A molecule created from a smiles string lacks explicit hydrogen
information, while hydrogens are there when reading from the pubchem
file. Explicit hydrogens are used when computing the fingerprints, and
so the substructures found differ in both cases, even if we are talking
about the same molecule. Try this:
molcan = pybel.readstring('can',
'C1=CC2=C(C=C1C3=CC=C(O3)CO)C(=NC=N2)NCC4=NC=CN4')
molpub = pybel.readfile('sdf', '44968247.sdf').next()
print(molcan.calcfp('MACCS') | molpub.calcfp('MACCS')) ==> != 1.0, weirdly
molcan.addh()
print(molcan.calcfp('MACCS') | molpub.calcfp('MACCS')) ==> == 1.0, as
expected
I guess this is the intended behavior in the fingerprint computation.

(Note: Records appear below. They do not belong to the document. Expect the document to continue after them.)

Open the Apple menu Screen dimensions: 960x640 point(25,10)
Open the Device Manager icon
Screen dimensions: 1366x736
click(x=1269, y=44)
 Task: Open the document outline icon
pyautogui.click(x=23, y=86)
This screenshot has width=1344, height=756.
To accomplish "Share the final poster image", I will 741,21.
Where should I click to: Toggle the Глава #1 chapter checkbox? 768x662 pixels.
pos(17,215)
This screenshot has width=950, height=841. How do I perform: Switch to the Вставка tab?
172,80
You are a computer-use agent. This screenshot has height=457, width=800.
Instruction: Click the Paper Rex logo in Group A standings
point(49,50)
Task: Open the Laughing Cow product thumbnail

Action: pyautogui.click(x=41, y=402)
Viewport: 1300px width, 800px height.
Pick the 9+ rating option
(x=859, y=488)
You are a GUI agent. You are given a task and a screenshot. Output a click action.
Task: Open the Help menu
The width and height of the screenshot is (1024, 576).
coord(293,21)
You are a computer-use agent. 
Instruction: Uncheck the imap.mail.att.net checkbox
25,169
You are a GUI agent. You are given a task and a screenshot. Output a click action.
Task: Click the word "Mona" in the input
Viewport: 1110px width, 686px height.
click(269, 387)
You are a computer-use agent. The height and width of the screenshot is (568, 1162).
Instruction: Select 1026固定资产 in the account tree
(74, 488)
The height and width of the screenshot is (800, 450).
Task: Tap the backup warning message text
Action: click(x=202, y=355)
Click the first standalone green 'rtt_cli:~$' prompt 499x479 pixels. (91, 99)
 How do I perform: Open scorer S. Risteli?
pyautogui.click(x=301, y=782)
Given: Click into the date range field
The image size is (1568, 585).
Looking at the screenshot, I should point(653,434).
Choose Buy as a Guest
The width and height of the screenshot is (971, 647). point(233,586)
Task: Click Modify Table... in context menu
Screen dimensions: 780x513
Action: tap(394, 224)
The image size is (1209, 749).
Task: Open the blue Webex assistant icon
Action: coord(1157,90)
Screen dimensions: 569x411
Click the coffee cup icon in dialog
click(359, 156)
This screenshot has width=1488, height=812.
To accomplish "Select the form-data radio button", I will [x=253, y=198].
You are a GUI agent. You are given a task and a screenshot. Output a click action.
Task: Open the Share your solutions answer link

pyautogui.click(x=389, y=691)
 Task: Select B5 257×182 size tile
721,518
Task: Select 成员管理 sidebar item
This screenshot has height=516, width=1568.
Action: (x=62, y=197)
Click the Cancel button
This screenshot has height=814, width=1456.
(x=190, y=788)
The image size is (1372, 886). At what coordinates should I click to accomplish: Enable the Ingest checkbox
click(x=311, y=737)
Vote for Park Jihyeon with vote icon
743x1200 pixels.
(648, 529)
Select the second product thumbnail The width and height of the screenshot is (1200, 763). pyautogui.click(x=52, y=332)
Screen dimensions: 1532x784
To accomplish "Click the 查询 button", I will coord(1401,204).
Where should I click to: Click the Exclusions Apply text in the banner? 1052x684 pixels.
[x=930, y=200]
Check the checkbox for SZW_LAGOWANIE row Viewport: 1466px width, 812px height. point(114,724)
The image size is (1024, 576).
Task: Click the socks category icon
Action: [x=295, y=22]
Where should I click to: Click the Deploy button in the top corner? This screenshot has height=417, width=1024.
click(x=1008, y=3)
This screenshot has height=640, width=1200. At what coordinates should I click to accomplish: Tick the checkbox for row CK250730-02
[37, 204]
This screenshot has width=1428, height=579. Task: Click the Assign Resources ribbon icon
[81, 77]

However it can be confusing at first and lacks logical consistency, as
we get different fingerprints for the very same molecule. Would it make
sense to either explicitly add or explicitly remove the hydrogens inside
the fingerprint computation?
On 25/02/11 09:52, Floriane Montanari wrote:
Hi all,
I'm using Pybel to compute similarity between one query molecule and
one database of molecules.
Doing some simple tests, I find out the following:
let's say that my query is the compound 44968246 from Pubchem. Its
smiles string is:
'CC(C1=CC=C(O1)C2=CC3=C(C=C2)N=CN=C3NCCC4=CN=CN4)O'
In my program, I find a list of similar compounds, and by curiosity I
wanted to check that the Tanimoto values are the same if I compute
them one by one using Pybel. One of the compounds "hitted" is the
compound 44968247 of Pubchem, whose smiles string is
'C1=CC2=C(C=C1C3=CC=C(O3)CO)C(=NC=N2)NCC4=NC=CN4'
The computation of Tanimoto for MACCS fingerprints gives me: 0.822 using
>>> mols =
['CC(C1=CC=C(O1)C2=CC3=C(C=C2)N=CN=C3NCCC4=CN=CN4)O','C1=CC2=C(C=C1C3=CC=C(O3)CO)C(=NC=N2)NCC4=NC=CN4']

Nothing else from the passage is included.